─── Data records
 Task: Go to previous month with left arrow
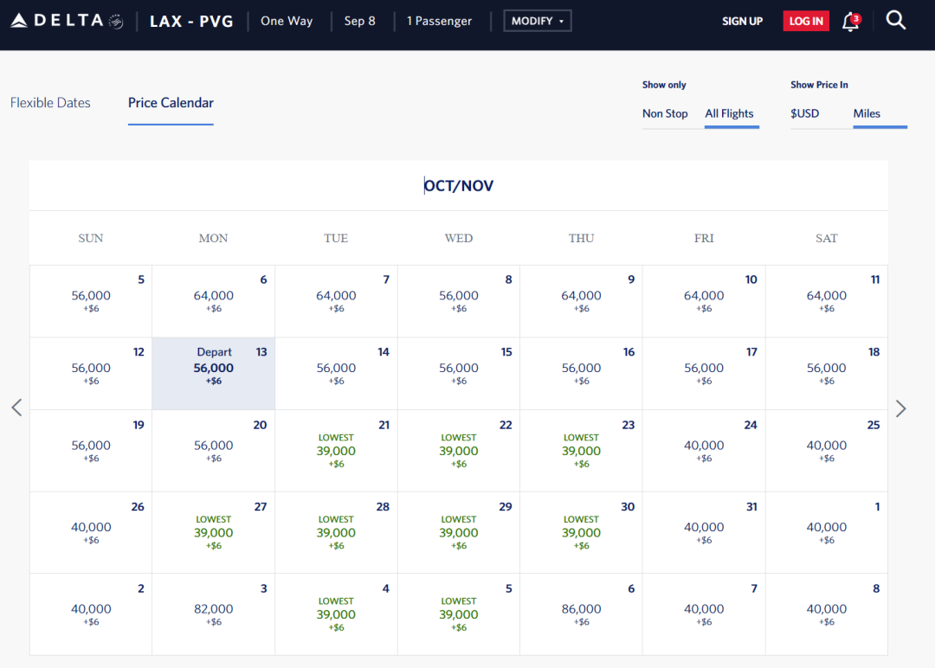tap(16, 408)
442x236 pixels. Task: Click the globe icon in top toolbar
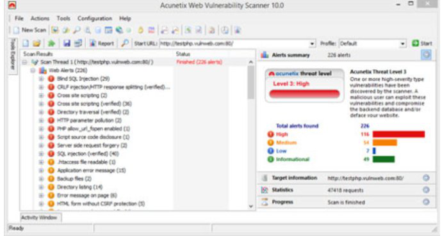(x=120, y=30)
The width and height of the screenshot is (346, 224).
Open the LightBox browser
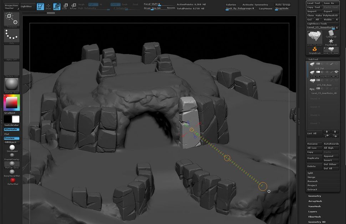click(26, 6)

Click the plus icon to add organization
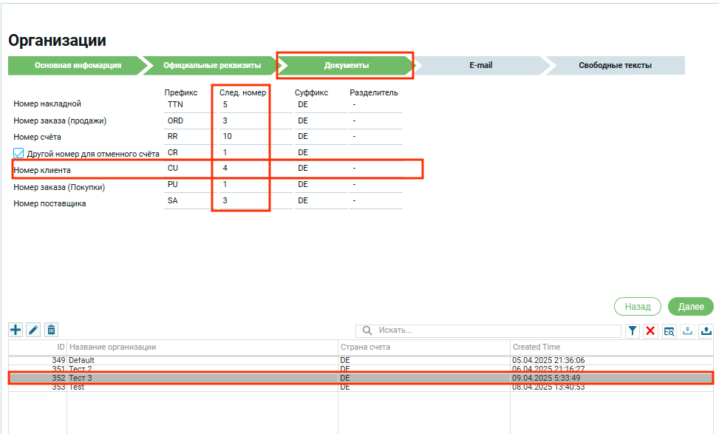(x=16, y=330)
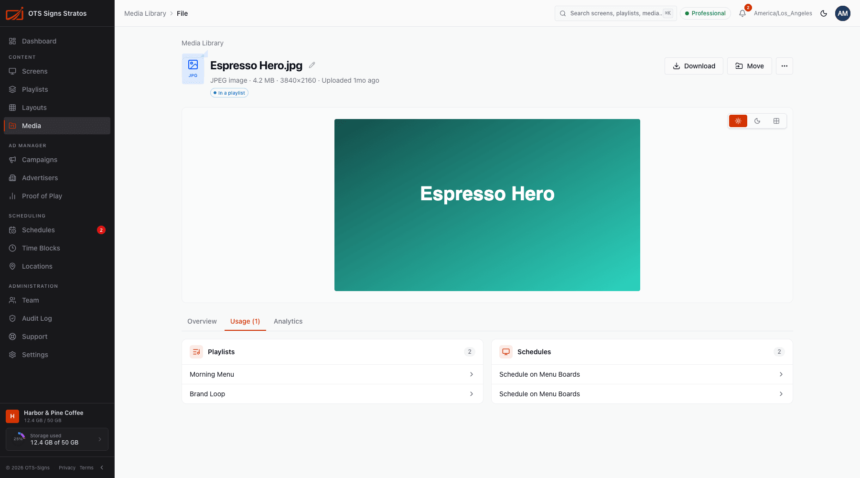Switch preview to dark background
Image resolution: width=860 pixels, height=478 pixels.
coord(757,121)
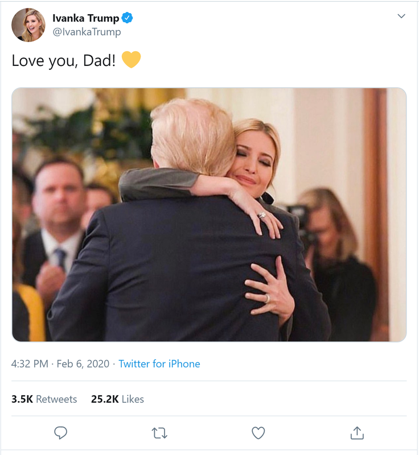Open the Twitter for iPhone source link
Image resolution: width=419 pixels, height=455 pixels.
[x=159, y=364]
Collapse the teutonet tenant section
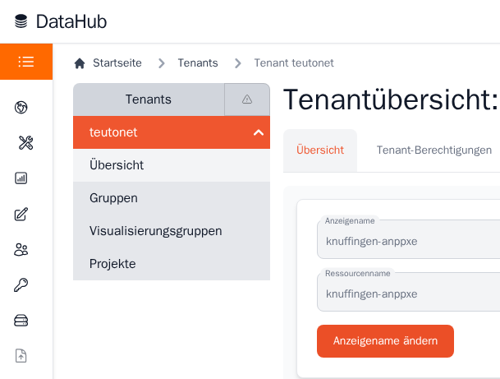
──────
Rewrite all of the items above with every instance of "icon" changed to "button" and nothing else altered. Omit the pictures from your answer.

 Task: Go to previous month with left arrow
tap(16, 408)
442x236 pixels. Task: Click the globe button in top toolbar
(x=120, y=30)
The width and height of the screenshot is (346, 224).
Open the LightBox browser
click(26, 6)

Click the plus button to add organization
(x=16, y=330)
Switch preview to dark background
Image resolution: width=860 pixels, height=478 pixels.
coord(757,121)
Open the Twitter for iPhone source link
Image resolution: width=419 pixels, height=455 pixels.
[x=159, y=364]
Collapse the teutonet tenant section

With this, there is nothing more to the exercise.